Better Care Fund: overcoming the barriers
by Tarryn Lake
30 November 2021
The Better Care Fund is not perfect, but local experience suggests it does support better working together and more integrated care.
In June 2013, the government announced the creation of the Better Care Fund (BCF) to incentivise closer working between the NHS and local government. The launch in 2015 saw the setting-up of pooled budgets with the aim of reducing barriers created by different funding streams. But, as we move towards the creation of statutory integrated care systems in 2022, where everybody is expected to work more closely together, is the BCF still relevant?
For us in Sunderland, the short answer is yes. We have used the BCF to support integration across our place and underpin our alliance arrangements for out-of-hospital services. The existing section 75 mechanism allowed us to pool our funding with the local authority, but the BCF mandated the approach and set out a specific requirement to do so.
While there is a minimum contribution expected, we have gone much further in Sunderland. Our contribution to the BCF is more than five times that which we are required to provide. So, why have we taken this approach?
In Sunderland we have some real areas of innovation and transformation that we've delivered jointly with the local authority and our other partners. But alongside this we know we have some significant health challenges and inequalities. Our population is generally in poorer health than the rest of the country and life expectancy here is lower than the national average. One in four adults has a long-term illness, health problem or disability.
However, we know that health is not solely determined by the services commissioned by the NHS as there are other factors that impact on this too. There are pockets of significant deprivation across the city, and we have high levels of obesity, smoking and alcohol consumption. These socio-economic factors mean that, in Sunderland, we see health and wellbeing as a shared responsibility between many public bodies.
For us, if the responsibility is shared, then the resources to meet that requirement should also be shared and considered as the Sunderland pound.
The BCF has provided a mechanism to underpin and support the work of All Together Better Sunderland (ATB). ATB is an alliance of commissioners and providers working together across organisational boundaries to improve health outcomes for people living in Sunderland. By pooling our resources, we can invest where we can have the most impact. We can work together to identify need and support our partner organisations to transform and deliver the services to the population that will make the most difference to lives, regardless of whether those services are health or social care.
By using the BCF, we are also supporting better system understanding of what impacts spend. For example, we have included the whole primary care prescribing budget in the BCF in Sunderland. While the clinical commissioning group retains responsibility for the spending, including it in the shared fund means that all partners can see trends in expenditure that link to investment, or not, elsewhere.
In addition, this approach empowers system ownership on addressing financial pressures in a collaborative manner. This approach works for us and recognises the wider factors that can impact on expenditure.

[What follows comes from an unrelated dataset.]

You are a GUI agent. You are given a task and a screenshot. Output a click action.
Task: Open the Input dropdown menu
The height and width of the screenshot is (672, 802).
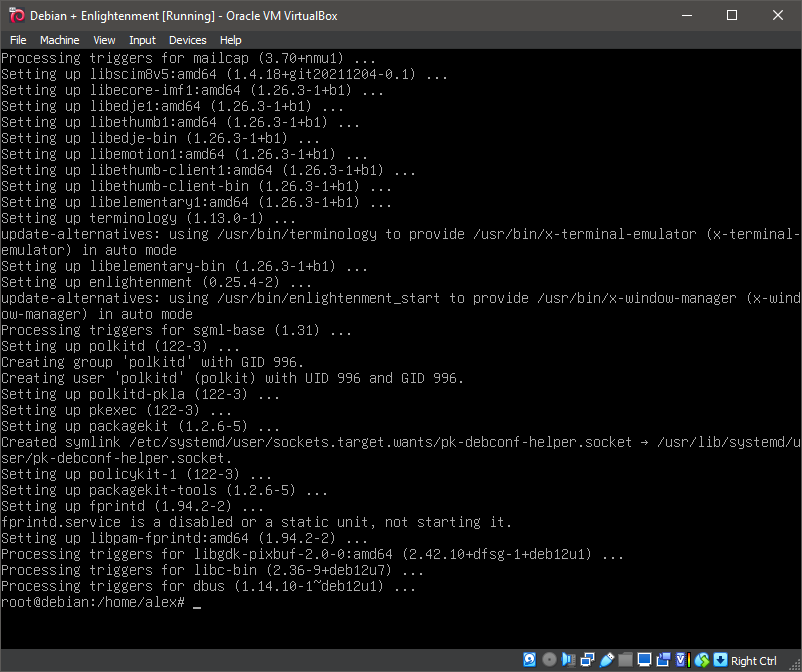coord(142,40)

However, administering the BCF is not always straightforward. The guidance can sometimes be delayed – the 2021/22 guidance was issued on 30 September with a requirement to report retrospectively on spend since April 2021. And new guidance sometimes brings changes to how BCF expenditure needs to be reported, which can be challenging when looking backwards.
The BCF sets out four national conditions including the requirement to improve outcomes for people being discharged from hospital, with an expectation to reduce length of stay. The hospital discharge scheme supports the same work, so the same spend and activity needs to be reported twice, in different ways, to meet the conditions of each programme.

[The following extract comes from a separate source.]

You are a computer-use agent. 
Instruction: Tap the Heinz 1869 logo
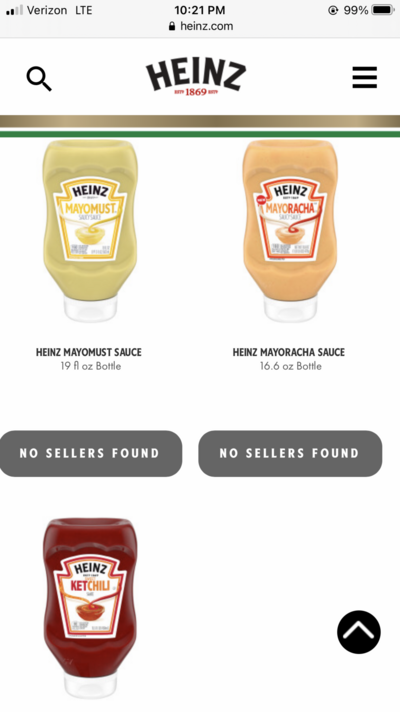tap(196, 78)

While not onerous, we also need to identify which elements of spend come from our minimum contribution to the fund and which come from the extra part. This provides assurance that we are meeting the national BCF conditions.
As we move towards statutory ICSs and the formation of integrated care boards (ICBs), it is anticipated that we will continue to evolve and build on the work we have done to date in the CCG. Pooling resources in Sunderland has made a big difference to how we work, and we expect that place-based arrangements will continue to be a key feature of ICS arrangements moving forward.
A place-based approach to joint working will be vital as we become part of a much larger ICB. Working together in this way has enabled us to make changes and understand impact that may otherwise have been impossible.
Our experience in Sunderland has underlined what the BCF set out to achieve six years ago. Reducing the barriers associated with different funding streams is fundamental to working together and improving population health. Whatever ICBs bring, we need to recognise the importance of funding flows when it comes to working together.